An abscess forms when an infected bite wound heals over on the surface, sealing the infection inside. Fever is generated as the infection incubates. Diseased tissue and the inflammatory cells liquefy into pus. The pus breaks through the overlying surface skin and drains, leading to foul odor, pain, and discharge. The area may or may not heal on its own.
What to Look for at Home
A fluid-filled swelling
If the abscess has not yet ruptured, the cat will most likely be feverish, which means you will see listlessness and appetite loss.

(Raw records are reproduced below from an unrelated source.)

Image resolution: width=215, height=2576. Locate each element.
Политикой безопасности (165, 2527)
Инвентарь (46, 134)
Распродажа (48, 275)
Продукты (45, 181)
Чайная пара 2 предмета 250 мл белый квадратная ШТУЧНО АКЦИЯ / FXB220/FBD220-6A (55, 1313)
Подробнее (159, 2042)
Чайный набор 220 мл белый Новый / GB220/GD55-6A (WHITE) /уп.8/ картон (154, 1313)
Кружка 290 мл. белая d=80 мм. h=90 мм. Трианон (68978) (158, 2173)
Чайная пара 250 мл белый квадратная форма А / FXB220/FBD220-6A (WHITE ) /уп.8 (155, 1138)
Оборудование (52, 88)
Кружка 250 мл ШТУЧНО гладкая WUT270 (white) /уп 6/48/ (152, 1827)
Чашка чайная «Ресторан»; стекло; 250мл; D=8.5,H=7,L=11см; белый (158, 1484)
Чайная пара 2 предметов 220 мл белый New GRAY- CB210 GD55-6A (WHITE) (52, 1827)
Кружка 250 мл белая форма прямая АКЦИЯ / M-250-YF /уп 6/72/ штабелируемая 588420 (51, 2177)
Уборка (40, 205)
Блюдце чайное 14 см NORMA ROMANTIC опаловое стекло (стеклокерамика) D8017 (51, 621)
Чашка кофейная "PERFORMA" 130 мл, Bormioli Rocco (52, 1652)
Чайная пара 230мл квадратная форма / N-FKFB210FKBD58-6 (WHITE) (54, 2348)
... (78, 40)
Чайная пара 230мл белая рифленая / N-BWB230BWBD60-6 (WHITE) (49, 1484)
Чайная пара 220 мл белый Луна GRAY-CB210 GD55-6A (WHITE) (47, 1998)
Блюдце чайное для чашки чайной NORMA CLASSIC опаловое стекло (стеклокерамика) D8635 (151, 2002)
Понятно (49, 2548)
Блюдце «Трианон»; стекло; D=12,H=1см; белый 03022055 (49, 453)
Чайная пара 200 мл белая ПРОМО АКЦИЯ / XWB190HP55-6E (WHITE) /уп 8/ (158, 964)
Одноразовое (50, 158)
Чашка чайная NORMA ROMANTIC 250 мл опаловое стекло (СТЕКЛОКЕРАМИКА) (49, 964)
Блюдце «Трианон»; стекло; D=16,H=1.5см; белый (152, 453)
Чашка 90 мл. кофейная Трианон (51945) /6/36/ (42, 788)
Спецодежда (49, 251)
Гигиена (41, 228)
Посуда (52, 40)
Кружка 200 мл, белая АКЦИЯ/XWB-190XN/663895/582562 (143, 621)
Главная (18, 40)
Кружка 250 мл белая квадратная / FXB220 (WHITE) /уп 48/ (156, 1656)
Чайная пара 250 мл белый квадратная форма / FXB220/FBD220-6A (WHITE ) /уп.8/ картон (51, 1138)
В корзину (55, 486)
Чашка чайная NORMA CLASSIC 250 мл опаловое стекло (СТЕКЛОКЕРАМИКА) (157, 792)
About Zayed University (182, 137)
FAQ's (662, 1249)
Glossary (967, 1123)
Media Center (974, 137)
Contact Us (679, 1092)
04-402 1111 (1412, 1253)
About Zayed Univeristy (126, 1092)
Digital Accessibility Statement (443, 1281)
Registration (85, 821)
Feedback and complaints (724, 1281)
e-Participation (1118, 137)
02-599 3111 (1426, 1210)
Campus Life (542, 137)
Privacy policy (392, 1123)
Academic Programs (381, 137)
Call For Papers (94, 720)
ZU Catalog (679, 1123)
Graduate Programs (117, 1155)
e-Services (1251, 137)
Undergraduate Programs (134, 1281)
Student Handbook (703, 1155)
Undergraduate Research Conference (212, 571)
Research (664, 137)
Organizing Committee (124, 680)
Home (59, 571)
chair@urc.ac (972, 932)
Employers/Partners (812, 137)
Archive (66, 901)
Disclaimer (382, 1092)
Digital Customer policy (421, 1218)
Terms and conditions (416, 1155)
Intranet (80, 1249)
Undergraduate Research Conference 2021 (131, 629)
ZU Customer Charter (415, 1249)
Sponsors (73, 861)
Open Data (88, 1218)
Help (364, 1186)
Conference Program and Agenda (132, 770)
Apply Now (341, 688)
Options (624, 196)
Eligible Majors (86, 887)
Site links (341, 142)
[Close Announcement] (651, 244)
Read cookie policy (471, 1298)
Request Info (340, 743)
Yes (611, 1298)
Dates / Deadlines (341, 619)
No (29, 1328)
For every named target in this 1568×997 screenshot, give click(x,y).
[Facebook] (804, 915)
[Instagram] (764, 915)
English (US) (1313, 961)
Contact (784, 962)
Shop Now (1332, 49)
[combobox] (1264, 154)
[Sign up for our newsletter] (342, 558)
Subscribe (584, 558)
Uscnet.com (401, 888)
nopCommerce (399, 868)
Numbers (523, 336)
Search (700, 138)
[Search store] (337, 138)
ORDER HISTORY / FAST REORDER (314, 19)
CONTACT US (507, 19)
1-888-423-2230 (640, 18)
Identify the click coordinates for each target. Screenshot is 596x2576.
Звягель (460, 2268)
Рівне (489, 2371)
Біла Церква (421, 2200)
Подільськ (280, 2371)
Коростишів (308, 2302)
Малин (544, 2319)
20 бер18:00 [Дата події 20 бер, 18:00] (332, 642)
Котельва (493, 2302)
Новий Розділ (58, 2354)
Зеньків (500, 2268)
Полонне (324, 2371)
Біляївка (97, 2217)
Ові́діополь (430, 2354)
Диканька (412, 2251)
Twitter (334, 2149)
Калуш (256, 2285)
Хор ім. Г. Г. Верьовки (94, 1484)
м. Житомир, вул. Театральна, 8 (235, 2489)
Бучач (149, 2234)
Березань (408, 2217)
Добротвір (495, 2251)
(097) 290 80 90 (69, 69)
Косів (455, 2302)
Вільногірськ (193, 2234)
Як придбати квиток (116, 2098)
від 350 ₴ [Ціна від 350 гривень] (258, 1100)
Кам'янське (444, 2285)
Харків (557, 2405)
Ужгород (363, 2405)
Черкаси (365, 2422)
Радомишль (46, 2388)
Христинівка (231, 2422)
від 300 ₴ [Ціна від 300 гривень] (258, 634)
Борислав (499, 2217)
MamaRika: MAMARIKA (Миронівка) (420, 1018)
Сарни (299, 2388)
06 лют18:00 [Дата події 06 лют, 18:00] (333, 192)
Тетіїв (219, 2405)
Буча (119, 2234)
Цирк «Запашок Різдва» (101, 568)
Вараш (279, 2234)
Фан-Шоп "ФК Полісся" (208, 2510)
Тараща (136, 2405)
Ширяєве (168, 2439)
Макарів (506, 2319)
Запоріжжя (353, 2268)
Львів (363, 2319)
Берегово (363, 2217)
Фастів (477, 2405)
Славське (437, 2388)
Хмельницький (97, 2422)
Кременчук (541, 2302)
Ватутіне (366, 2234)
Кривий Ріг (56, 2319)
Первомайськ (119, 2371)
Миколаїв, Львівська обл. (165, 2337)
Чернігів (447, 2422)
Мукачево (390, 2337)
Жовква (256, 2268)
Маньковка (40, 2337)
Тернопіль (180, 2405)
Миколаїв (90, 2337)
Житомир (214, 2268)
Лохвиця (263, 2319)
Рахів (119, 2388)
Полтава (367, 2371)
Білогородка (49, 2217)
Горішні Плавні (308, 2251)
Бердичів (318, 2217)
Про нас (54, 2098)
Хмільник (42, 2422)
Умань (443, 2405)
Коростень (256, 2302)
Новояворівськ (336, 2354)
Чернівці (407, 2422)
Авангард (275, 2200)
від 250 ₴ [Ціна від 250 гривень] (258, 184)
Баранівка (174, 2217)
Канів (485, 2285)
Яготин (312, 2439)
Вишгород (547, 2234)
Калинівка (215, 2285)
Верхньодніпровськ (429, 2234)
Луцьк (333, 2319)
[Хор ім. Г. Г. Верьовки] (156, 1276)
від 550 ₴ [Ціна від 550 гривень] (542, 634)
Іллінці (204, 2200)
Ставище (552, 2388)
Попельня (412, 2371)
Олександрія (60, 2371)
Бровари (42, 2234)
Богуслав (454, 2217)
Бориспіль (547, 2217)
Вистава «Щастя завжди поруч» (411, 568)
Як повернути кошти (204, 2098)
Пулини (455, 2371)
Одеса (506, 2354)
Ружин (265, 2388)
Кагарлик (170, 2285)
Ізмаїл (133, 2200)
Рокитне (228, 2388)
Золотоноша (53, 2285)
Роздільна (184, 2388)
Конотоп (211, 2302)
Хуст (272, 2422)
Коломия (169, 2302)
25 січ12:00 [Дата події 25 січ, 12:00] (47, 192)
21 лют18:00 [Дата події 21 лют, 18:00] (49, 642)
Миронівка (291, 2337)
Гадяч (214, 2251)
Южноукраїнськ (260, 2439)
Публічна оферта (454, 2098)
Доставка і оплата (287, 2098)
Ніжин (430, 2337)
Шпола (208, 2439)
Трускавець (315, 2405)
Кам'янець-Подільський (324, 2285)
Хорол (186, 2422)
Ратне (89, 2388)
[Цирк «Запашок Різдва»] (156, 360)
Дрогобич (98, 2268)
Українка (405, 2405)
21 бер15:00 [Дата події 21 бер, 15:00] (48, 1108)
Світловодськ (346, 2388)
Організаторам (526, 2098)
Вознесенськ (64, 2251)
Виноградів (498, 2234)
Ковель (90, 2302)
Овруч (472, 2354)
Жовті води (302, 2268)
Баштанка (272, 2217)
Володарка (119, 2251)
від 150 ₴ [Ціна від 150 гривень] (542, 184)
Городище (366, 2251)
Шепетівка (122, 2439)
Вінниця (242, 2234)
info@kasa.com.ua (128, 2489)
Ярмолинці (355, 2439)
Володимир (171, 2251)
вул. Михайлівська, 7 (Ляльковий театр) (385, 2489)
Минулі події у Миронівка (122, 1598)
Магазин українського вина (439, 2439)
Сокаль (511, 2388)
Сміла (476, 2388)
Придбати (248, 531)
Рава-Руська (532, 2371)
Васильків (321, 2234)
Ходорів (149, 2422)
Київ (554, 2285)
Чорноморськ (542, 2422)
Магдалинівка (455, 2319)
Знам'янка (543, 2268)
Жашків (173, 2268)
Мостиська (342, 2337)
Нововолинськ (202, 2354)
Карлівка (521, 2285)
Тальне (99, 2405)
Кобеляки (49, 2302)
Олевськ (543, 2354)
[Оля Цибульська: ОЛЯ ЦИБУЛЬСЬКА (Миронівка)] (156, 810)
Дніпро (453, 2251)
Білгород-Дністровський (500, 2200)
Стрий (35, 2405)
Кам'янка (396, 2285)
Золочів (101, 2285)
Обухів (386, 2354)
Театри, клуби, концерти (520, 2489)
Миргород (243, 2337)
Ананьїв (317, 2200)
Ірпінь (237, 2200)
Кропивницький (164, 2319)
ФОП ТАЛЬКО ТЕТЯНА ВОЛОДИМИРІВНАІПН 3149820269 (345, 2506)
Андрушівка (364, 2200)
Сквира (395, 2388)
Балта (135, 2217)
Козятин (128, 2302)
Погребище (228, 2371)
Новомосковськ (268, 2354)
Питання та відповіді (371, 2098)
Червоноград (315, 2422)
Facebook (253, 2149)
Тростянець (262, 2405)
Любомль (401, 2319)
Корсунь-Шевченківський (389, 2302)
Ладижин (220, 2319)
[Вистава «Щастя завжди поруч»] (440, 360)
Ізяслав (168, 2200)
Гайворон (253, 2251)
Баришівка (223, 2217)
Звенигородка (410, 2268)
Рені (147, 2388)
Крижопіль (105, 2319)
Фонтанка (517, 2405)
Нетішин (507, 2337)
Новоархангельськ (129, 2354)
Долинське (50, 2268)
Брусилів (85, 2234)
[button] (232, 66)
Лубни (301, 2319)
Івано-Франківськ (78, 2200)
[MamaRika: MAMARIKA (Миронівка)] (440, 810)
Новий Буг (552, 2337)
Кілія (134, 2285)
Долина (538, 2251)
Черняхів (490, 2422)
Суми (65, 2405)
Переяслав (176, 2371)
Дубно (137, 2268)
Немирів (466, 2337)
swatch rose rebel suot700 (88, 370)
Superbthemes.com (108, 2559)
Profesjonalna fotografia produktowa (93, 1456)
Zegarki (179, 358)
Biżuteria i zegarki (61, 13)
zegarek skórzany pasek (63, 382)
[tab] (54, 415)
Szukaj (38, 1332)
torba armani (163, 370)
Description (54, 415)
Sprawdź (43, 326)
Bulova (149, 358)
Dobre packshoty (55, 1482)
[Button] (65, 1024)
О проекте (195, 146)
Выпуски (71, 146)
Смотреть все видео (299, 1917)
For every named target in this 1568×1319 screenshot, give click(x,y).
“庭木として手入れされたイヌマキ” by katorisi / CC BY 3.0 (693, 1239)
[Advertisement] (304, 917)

Depending on how long the area has been swollen, the skin involved may be very tender or fragile. If you look closely, a small scab from the tooth mark that caused the abscess may still be visible on the surface of the swollen area.
A smelly, draining sore
The fluid pocket will eventually rupture and release foul-smelling pus. The fever may break once the rotten tissue is able to drain. You may not see the sore but you probably will smell it.
A wound that is not healing
Some cats will lick the fur away from the wound, making the area more visible. At this point, it is likely to look raw and may no longer be actively draining pus. Sometimes the overlying skin is especially fragile and simply tears away leaving a large raw area.
A tender area
Sometimes the wound is buried in the fur so deeply that it is not apparent. You may only find a tender area and possibly notice the odor characteristic of deep infection.
Common areas for bite wound abscesses include the facial cheeks, the legs, and the base of the tail. These are the areas where fighting cats tend to bite one another.
Other Important Things
feline immunodeficiency (FIV) viruses represent serious contagious infections spread by bite wounds. The American Association of Feline Practitioners has guidelines for viral testing. Testing, accomplished by a simple kit that can be done in your veterinarian’s office, ideally should be done 60 days or more from the time of the bite.
If your cat has not been vaccinated for rabies, it is especially important to make sure this vaccine is current.